BRIEF 1: Print the part of the ipsec.conf passage that begins at the words "An alternative method" and stops after the words "within this page.", keeping it word for word.
BRIEF 2: For each statement, say yes or no to whether the ipsec.conf passage supports it, and quote the deciding words from the passage: (a) Authentication Header (AH) provides confidentiality. (b) Macros are expanded inside quotes. (c) Addresses can be given as interface group names.

SOURCE PASSAGE:
========================

The ipsec.conf file specifies rules and definitions for IPsec, which provides security services for IP datagrams. IPsec itself is a pair of protocols: Encapsulating Security Payload (ESP), which provides integrity and confidentiality; and Authentication Header (AH), which provides integrity. The IPsec protocol itself is described in ipsec(4).

In its most basic form, a flow is established between hosts and/or networks, and then Security Associations (SAs) are established, which detail how the desired protection will be achieved. IPsec uses flows to determine whether to apply security services to an IP packet or not.

Generally speaking an automated keying daemon, such as isakmpd(8), is used to set up flows and establish SAs, by specifying an ‘ike’ line in ipsec.conf (see AUTOMATIC KEYING, below). An authentication method, such as public key authentication, will also have to be set up: see the PKI section of isakmpd(8) for information on the types of authentication available, and the procedures for setting them up.

The keying daemon, isakmpd(8), can be enabled to run at boot time via the isakmpd_flags variable in rc.conf.local(8). Note that it will probably need to be run with at least the -K option, to avoid keynote(4) policy checking. The ipsec.conf configuration itself is loaded at boot time if the variable ipsec is set to YES in rc.conf.local(8). A utility called ipsecctl(8) is also available to load ipsec.conf configurations, and can additionally be used to view and modify IPsec flows.

An alternative method of setting up SAs is also possible using manual keying. Manual keying is not recommended, but can be convenient for quick setups and testing. Those procedures are documented within this page.

The current line can be extended over multiple lines using a backslash (‘\’). Comments can be put anywhere in the file using a hash mark (‘#’), and extend to the end of the current line. Care should be taken when commenting out multi-line text: the comment is effective until the end of the entire block.

Argument names not beginning with a letter, digit, or underscore must be quoted.

Addresses can be specified in CIDR notation (matching netblocks), as symbolic host names, interface names, or interface group names.

Certain parameters can be expressed as lists, in which case ipsecctl(8) generates all the necessary combinations. For example:

ike esp from {192.168.1.1, 192.168.1.2} to \
	{10.0.0.17, 10.0.0.18} peer 192.168.10.1

Will expand to:

ike esp from 192.168.1.1 to 10.0.0.17 peer 192.168.10.1
ike esp from 192.168.1.1 to 10.0.0.18 peer 192.168.10.1
ike esp from 192.168.1.2 to 10.0.0.17 peer 192.168.10.1
ike esp from 192.168.1.2 to 10.0.0.18 peer 192.168.10.1

Macros can be defined that will later be expanded in context. Macro names must start with a letter, digit, or underscore, and may contain any of those characters. Macro names may not be reserved words (for example flow, from, esp). Macros are not expanded inside quotes.

For example:

remote_gw = "192.168.3.12"
flow esp from 192.168.7.0/24 to 192.168.8.0/24 peer $remote_gw

Additional configuration files can be included with the include keyword, for example:

include "/etc/macros.conf"

========================

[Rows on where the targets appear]

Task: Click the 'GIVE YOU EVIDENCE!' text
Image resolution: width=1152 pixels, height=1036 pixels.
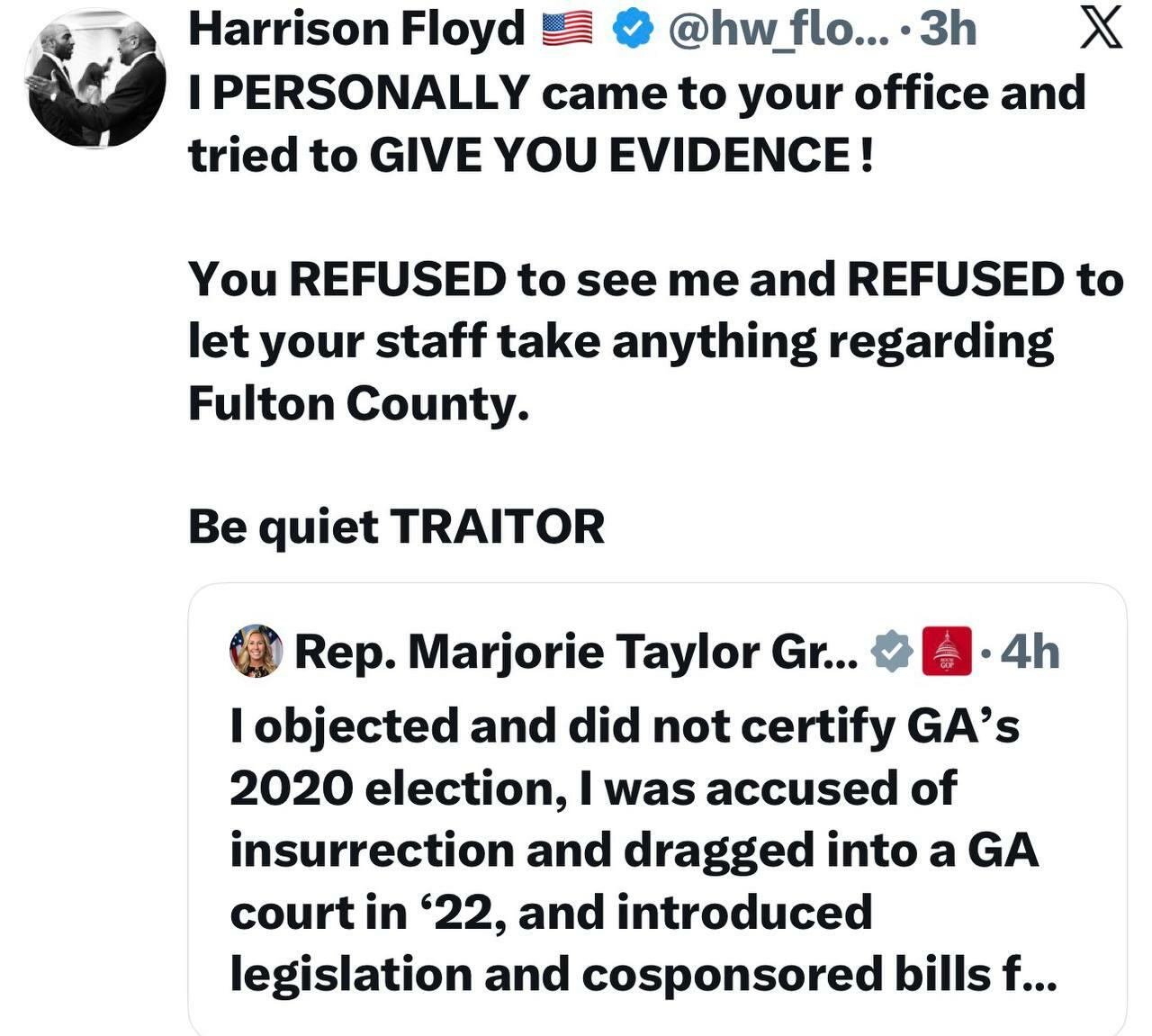Action: click(620, 155)
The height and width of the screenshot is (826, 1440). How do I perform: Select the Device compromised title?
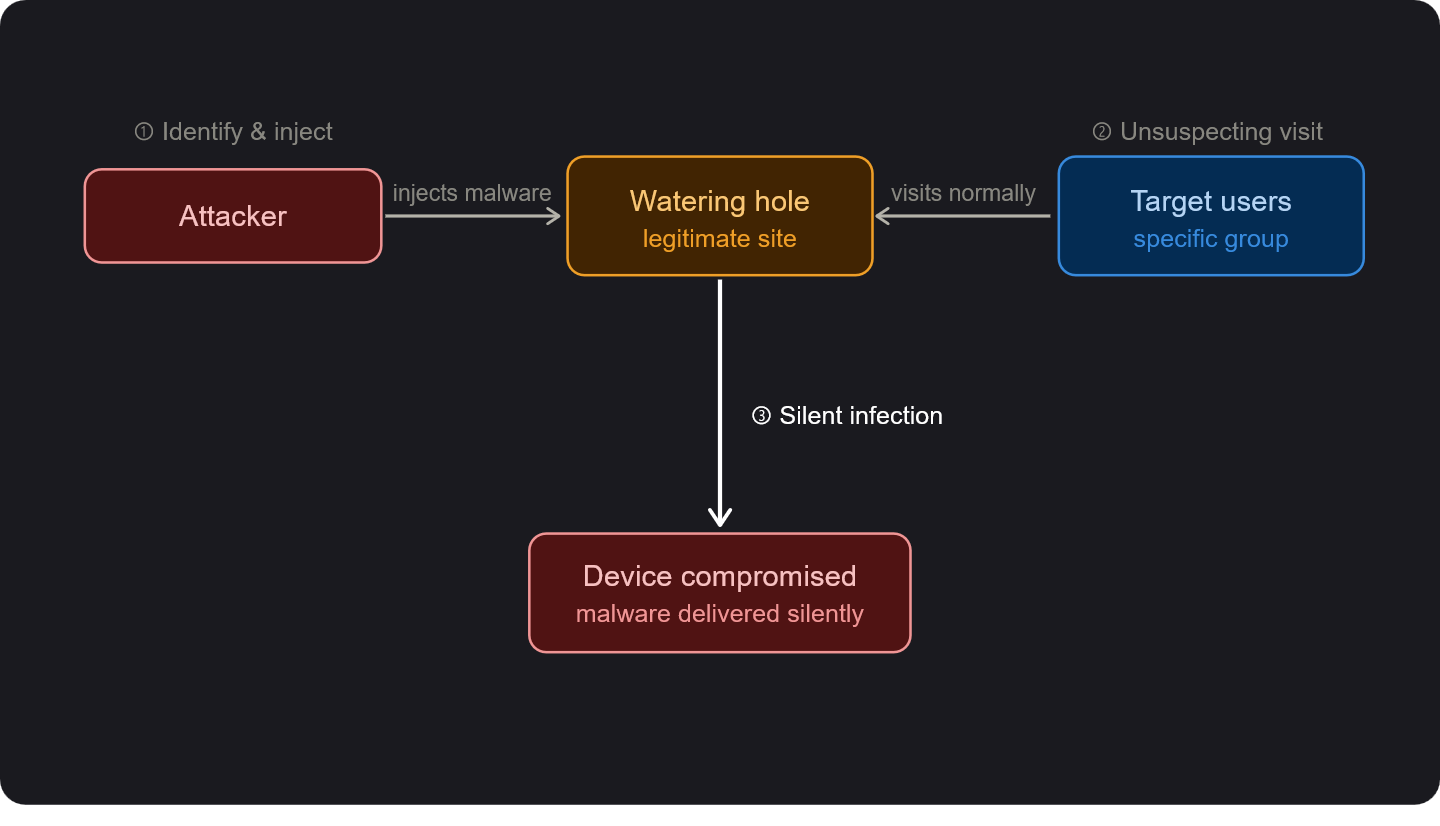click(x=720, y=576)
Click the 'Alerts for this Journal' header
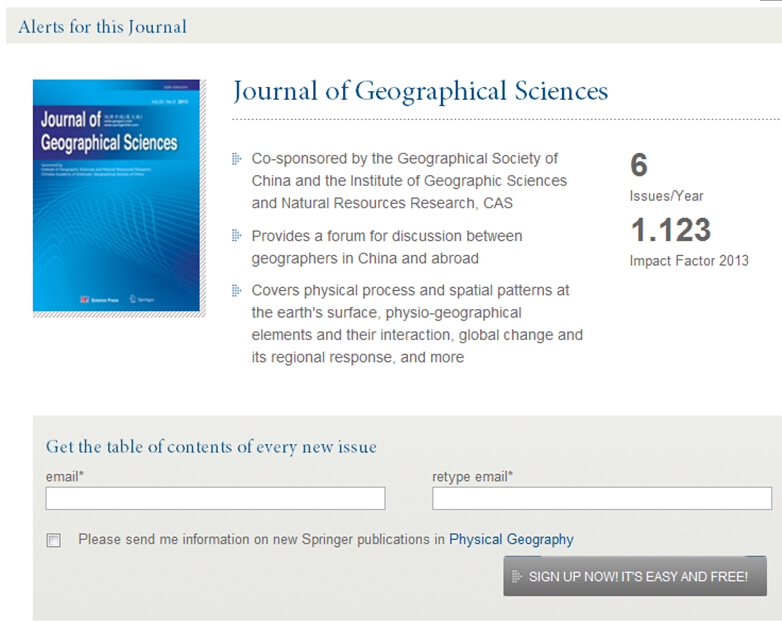 click(x=102, y=27)
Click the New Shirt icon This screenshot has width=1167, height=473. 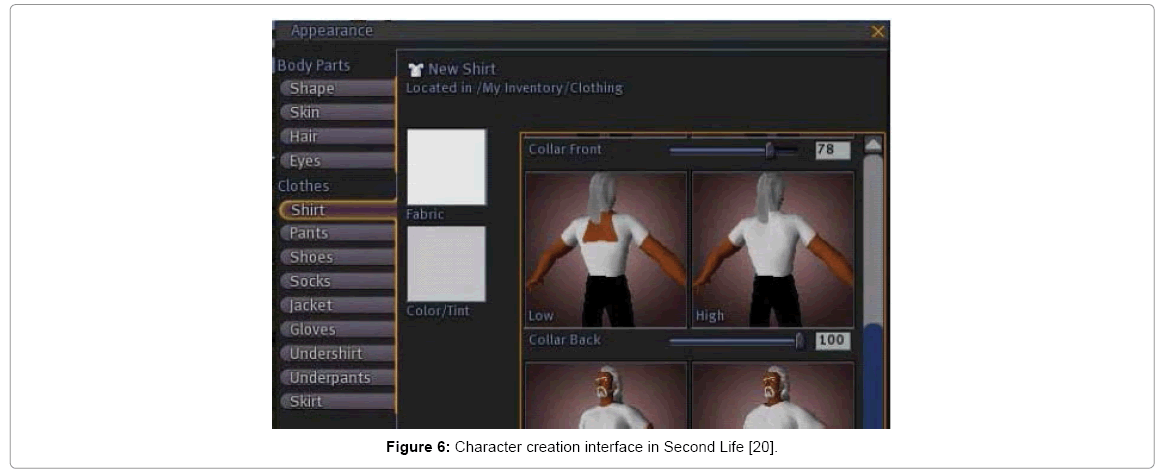click(x=416, y=70)
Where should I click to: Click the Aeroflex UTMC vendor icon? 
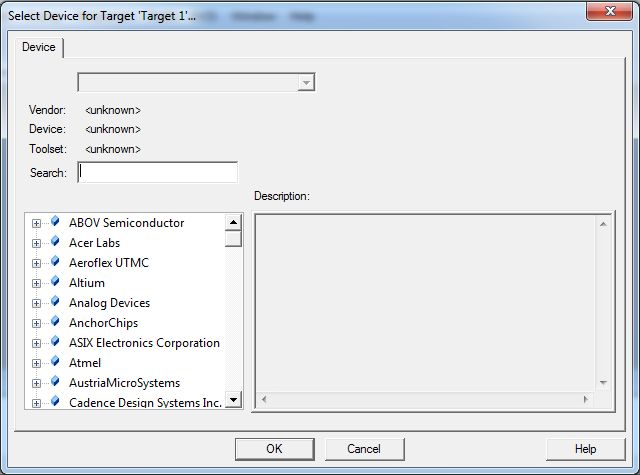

========================

EXERCISE SOLUTION 1:
An alternative method of setting up SAs is also possible using manual keying. Manual keying is not recommended, but can be convenient for quick setups and testing. Those procedures are documented within this page.

EXERCISE SOLUTION 2:
(a) No: "Authentication Header (AH), which provides integrity"
(b) No: "Macros are not expanded inside quotes."
(c) Yes: "Addresses can be specified in CIDR notation (matching netblocks), as symbolic host names, interface names, or interface group names."